The next day our friend from New Zealand messaged me on Facebook and said, “You had a visitor last night. A forty-five-year-old man who had a motorcycle accident take him. He stated he was sorry and didn’t mean to scare your family. He was looking for help. I passed him on.” She then asked me if we had been having issues with our electrical in our bathroom. I laughed and told her about the washer and drier. She explained we also had a lady in the house who had attached to us and was seeking help so she moved her on as well. Wow!!! How could she pick up on all of this all the way from New Zealand?! She is gifted.
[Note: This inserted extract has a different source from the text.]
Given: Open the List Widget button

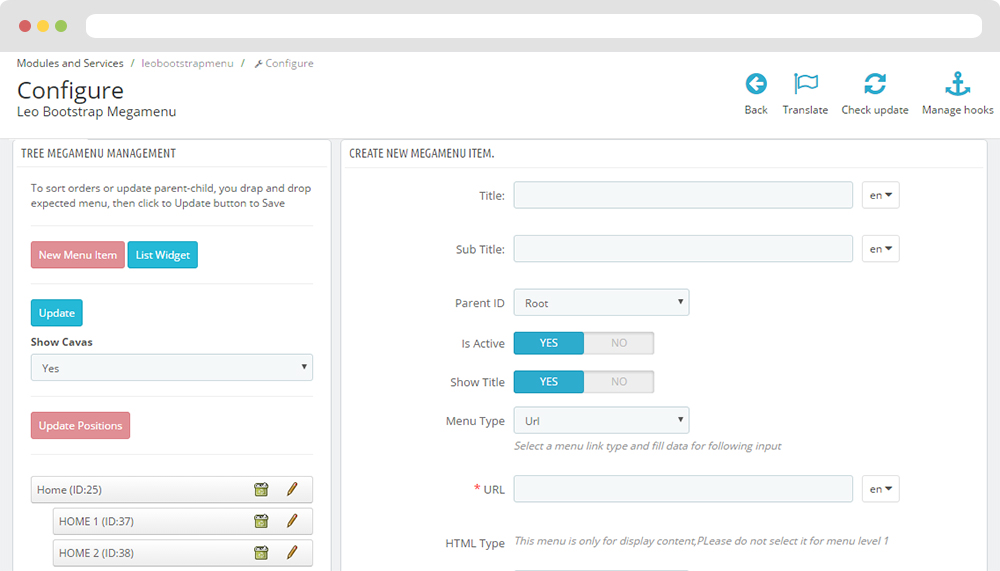Looking at the screenshot, I should click(163, 255).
So specially gifted. This was becoming a daily occurrence now. We were noticing people in the house, noises, electrical (most of the electrical was my brother playing tricks haha, which we welcomed). I reached out to my friend and asked her why this was happening. She stated that spirits were attaching themselves to all of us and coming home with us. From the gas stations, shopping and fire calls. They were seeking help to be passed on. Our friend would routinely clear our house and pass on spirits for us. I was feeling bad that I continually had to bug her. I then started asking questions and sharing with her my experiences of dreams etc. I then decided I needed to learn how to clear out my own house. I began educating myself and reading daily.
There was still one tiny thing I needed to clear up first before I could fully commit to going on this journey. I needed to connect with my brother and heal myself first as this wound was still gushing open. This is when I contacted my first medium.